Einsames Positivbeispiel des Städtevergleichs ist Leipzig: Dort wiederum legte das Angebot zwischen 2023 und 2025 um knapp 15 Prozent am deutlichsten zu. Doch leere Kassen und steigende Kosten drohen, das Wachstum in vielen Städte abzuwürgen und das Angebot auszudünnen. Die Hauptgründe für das stagnierende oder sogar sinkende ÖPNV-Angebot sind Personalmangel und ungenügende Finanzierung.
“Es darf nicht sein, dass Städte ihre Fahrpläne ausdünnen müssen, weil ihnen das Geld fehlt.
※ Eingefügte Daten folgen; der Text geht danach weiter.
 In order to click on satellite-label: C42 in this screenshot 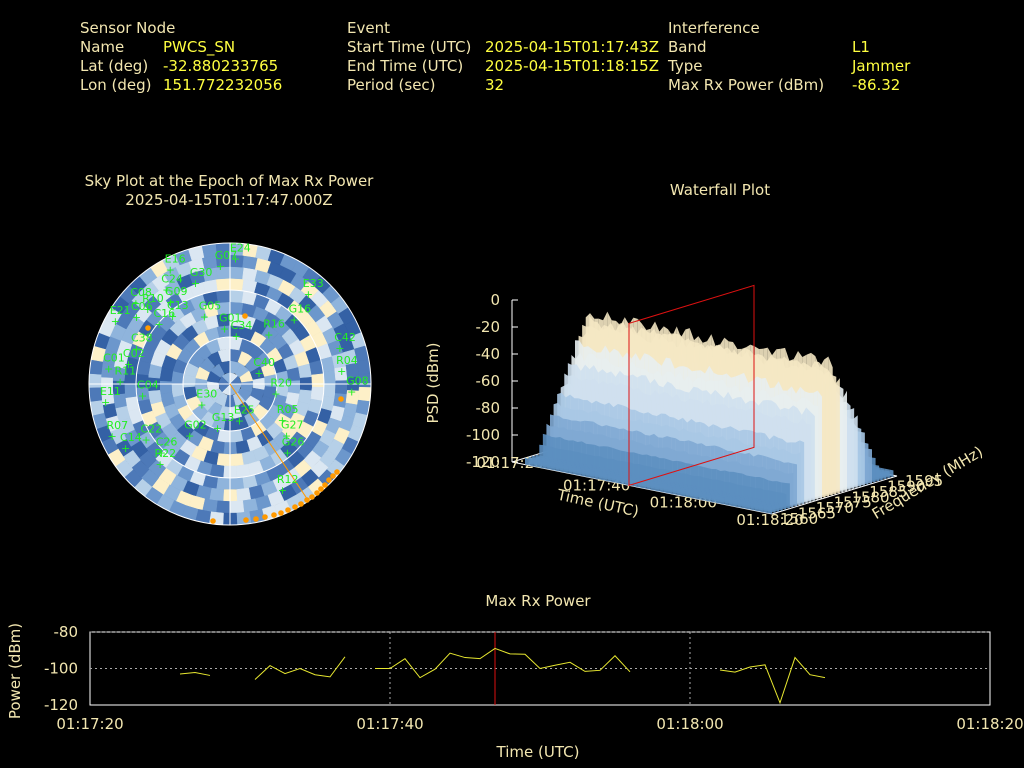, I will do `click(345, 338)`.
Deutschlands Städte brauchen einen Booster für Bus und Bahn, dabei muss der Bund ihnen finanziell beistehen. Denn gut ausgebaute Bus- und Bahnnetz sind das beste Mittel für flüssigen Verkehr, besseren Klimaschutz im Verkehr und lebenswerte Städte.”
In den Millionenstädten Hamburg (Ziel: 2040 klimaneutral) und München (Ziel: 2030 klimaneutral) stagniert das Angebot, in Köln (2035 klimaneutral) wurden der Fahrplan im Herbst 2024 zum dritten Mal in Folge ausgedünnt. Dresden hingegen baute das Angebot um 3 Prozent aus. Zukunftsfähige Planung sieht anders aus.